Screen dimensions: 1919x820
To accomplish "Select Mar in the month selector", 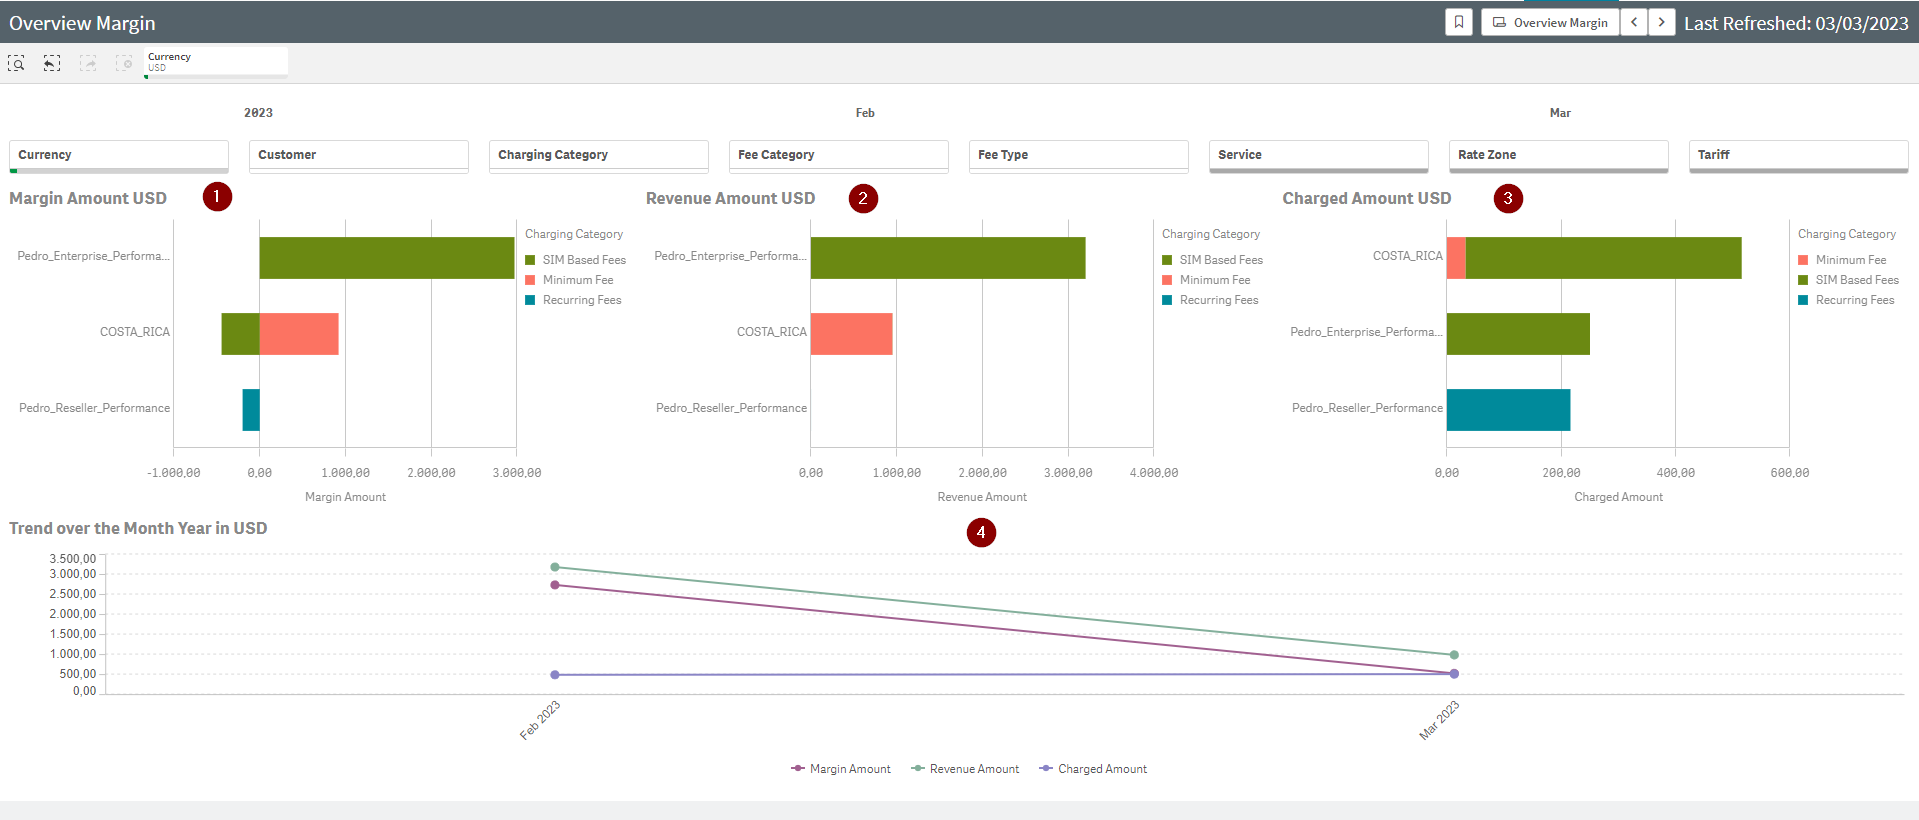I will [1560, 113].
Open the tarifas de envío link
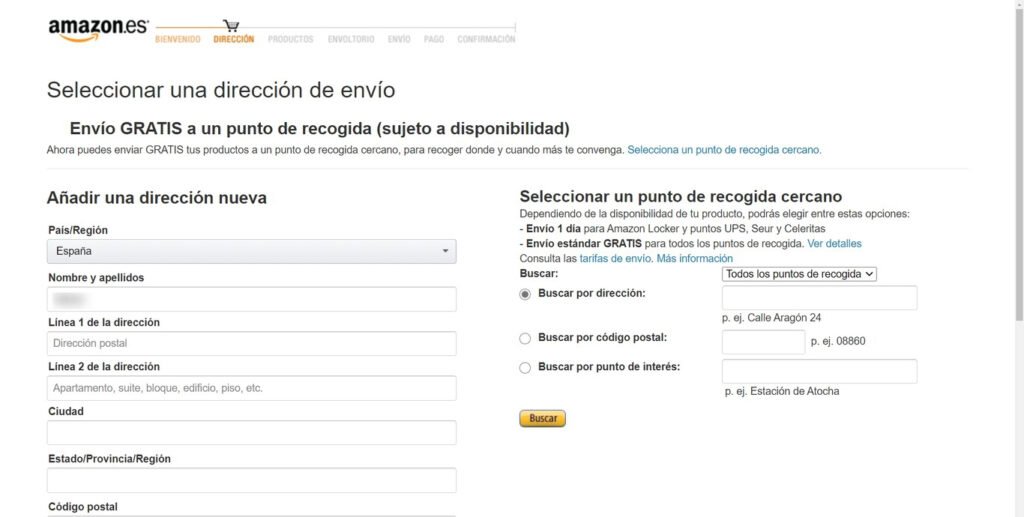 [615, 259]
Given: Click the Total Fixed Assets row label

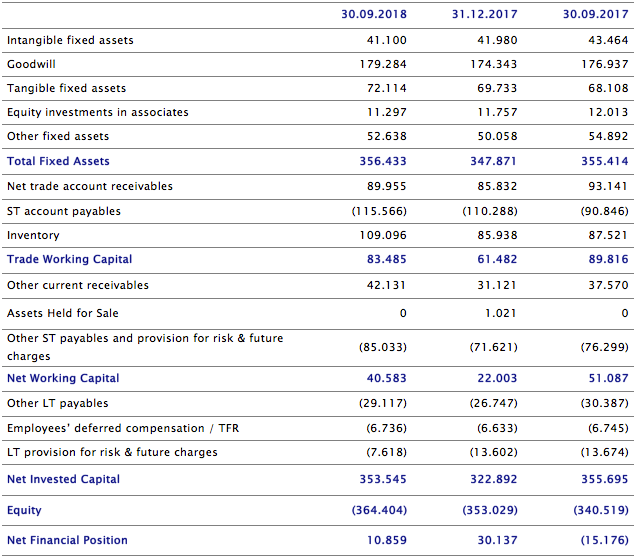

* * * * * * * * *

WRITTEN REQUEST -
Present the material as a Markdown table with columns Row and Text, starting at the line that has "Open the tarifas de envío link" and running through the end of the material, one numbered row per line. Skip blank lines and leave out the pictures.

THE SOLUTION -
| Row | Text |
|---|---|
| 1 | Open the tarifas de envío link |
| 2 |  [615, 259] |
| 3 | Given: Click the Total Fixed Assets row label |